Por eso, más que una simple elección, lo de ayer fue una declaración. Nueva York no votó solo por un alcalde, votó por sí misma. Por la idea de que la ciudad puede reinventarse sin pedir permiso.

Ahora, comienza la parte más incierta. Mamdani es una promesa, no una certeza. Tiene el carisma, la inteligencia y la audacia, pero su programa aún no ha sido probado en la maquinaria real del poder municipal. Lo esperan las negociaciones con los sindicatos, los desarrolladores, los medios y una ciudadanía que votó con esperanza, pero que no concede segundas oportunidades fácilmente.

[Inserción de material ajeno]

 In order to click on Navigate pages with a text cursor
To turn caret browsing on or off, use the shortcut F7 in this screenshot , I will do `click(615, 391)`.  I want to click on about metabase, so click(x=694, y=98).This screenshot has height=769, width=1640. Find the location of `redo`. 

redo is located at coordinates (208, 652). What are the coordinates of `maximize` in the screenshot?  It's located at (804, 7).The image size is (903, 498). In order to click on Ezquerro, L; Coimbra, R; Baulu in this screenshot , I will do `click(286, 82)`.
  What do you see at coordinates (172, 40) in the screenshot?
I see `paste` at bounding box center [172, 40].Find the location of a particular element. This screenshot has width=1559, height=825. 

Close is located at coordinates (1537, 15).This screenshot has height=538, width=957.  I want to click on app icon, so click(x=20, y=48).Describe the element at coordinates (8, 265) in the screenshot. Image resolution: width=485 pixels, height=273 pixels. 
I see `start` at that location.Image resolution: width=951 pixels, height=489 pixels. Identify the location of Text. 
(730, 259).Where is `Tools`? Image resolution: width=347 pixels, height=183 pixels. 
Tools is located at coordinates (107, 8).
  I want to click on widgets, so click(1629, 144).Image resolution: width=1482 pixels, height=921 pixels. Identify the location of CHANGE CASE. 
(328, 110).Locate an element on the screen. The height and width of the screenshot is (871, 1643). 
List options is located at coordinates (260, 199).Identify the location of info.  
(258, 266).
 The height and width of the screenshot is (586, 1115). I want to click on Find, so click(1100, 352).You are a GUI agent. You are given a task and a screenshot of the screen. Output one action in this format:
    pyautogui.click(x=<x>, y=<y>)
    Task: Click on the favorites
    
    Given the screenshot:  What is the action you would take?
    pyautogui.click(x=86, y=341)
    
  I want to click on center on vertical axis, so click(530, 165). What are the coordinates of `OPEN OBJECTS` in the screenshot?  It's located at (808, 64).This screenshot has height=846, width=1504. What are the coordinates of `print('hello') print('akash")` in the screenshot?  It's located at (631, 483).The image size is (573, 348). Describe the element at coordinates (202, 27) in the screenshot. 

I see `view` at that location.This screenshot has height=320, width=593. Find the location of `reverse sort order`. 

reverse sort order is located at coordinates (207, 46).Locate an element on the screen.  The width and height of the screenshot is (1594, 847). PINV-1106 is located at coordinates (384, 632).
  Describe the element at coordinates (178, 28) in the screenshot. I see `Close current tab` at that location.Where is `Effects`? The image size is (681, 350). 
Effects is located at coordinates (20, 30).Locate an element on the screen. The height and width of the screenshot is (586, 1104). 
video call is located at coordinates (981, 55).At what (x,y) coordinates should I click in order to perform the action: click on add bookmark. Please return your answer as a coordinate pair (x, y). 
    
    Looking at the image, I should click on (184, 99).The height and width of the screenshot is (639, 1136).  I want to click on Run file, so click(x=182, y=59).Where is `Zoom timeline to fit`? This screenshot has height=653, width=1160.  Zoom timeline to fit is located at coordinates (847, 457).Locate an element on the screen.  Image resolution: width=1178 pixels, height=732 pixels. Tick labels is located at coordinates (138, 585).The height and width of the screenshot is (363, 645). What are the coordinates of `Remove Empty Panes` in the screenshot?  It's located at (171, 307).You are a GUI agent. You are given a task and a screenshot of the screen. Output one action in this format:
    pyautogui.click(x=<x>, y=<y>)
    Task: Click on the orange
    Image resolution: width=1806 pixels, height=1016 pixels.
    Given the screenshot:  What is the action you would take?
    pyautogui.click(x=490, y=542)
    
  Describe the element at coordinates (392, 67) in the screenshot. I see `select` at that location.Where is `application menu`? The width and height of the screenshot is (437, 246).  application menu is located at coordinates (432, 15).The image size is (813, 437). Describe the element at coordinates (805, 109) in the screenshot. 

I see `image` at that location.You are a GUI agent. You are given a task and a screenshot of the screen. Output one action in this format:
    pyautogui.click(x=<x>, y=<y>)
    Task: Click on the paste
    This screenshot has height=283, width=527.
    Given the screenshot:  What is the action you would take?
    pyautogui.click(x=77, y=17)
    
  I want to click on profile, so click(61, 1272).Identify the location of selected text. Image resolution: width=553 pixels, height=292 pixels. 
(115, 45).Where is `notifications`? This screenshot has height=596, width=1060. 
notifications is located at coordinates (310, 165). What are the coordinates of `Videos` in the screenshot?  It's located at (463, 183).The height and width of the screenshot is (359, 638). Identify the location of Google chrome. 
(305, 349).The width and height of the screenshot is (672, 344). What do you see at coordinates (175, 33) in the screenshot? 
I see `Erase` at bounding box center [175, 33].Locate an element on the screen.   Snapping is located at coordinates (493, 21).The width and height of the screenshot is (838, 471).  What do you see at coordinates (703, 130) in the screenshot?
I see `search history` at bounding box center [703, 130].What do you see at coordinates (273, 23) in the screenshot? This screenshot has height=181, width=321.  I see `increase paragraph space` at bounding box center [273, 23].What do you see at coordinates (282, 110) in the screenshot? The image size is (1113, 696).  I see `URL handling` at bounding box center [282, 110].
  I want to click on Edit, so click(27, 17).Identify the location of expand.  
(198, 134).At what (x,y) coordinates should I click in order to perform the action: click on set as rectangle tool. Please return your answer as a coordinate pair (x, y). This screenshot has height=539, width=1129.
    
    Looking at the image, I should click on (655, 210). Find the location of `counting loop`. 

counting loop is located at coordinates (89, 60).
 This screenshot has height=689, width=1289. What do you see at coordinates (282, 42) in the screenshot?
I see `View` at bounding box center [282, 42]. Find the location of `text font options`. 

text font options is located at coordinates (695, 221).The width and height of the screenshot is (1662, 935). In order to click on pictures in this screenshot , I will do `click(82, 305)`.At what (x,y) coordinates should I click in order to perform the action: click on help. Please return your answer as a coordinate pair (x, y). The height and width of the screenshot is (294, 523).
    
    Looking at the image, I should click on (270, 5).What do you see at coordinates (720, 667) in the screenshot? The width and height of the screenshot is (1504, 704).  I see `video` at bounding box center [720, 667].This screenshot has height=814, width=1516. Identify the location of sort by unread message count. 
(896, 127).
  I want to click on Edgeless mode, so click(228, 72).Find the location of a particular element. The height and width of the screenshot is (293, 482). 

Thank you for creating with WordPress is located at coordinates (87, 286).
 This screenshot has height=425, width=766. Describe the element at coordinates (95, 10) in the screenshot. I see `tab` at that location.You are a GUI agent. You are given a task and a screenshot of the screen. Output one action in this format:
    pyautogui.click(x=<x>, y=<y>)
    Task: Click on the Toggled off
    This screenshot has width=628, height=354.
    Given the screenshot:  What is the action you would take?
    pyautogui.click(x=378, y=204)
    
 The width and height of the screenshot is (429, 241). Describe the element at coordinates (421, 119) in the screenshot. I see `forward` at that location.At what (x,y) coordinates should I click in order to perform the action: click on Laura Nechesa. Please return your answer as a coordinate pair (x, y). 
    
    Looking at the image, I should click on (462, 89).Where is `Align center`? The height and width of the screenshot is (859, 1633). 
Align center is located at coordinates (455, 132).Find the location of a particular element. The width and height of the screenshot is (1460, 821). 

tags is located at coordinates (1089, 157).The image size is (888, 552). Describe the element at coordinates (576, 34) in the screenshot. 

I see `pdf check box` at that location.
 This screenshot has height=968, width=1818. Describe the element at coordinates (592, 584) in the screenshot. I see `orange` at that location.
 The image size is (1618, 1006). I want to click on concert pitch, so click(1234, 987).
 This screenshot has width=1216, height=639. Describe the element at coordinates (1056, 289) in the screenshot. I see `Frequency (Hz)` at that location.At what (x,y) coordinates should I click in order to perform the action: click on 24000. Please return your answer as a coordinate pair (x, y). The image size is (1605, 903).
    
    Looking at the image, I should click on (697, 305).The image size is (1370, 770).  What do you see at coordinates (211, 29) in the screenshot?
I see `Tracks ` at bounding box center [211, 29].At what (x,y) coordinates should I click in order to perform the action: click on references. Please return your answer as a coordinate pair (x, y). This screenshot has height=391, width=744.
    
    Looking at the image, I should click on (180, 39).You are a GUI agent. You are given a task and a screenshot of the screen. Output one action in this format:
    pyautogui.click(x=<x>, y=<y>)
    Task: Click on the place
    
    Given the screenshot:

La historia de Nueva York está llena de líderes que parecían la encarnación de un cambio y terminaron devorados por la ciudad que los eligió. Otros, en cambio, dejaron huella y transformaron su tiempo, como el mismo papá de Andrés Cuomo. Mamdani podría ser uno u otro. Todavía no lo sabemos.

Lo que sí sabemos es que New York, New York, sigue fiel a su espíritu: contradictoria, impaciente, genial y desafiante. Una ciudad que nunca vota por obediencia, sino por impulso. Y que, una vez más, ha decidido escribir su propio destino al ritmo de la vieja canción que la hizo eterna.

*De Fusagasugá. Californiano por adopción. Apasionado por la geopolítica. Ingeniero de alimentos, maestro quesero.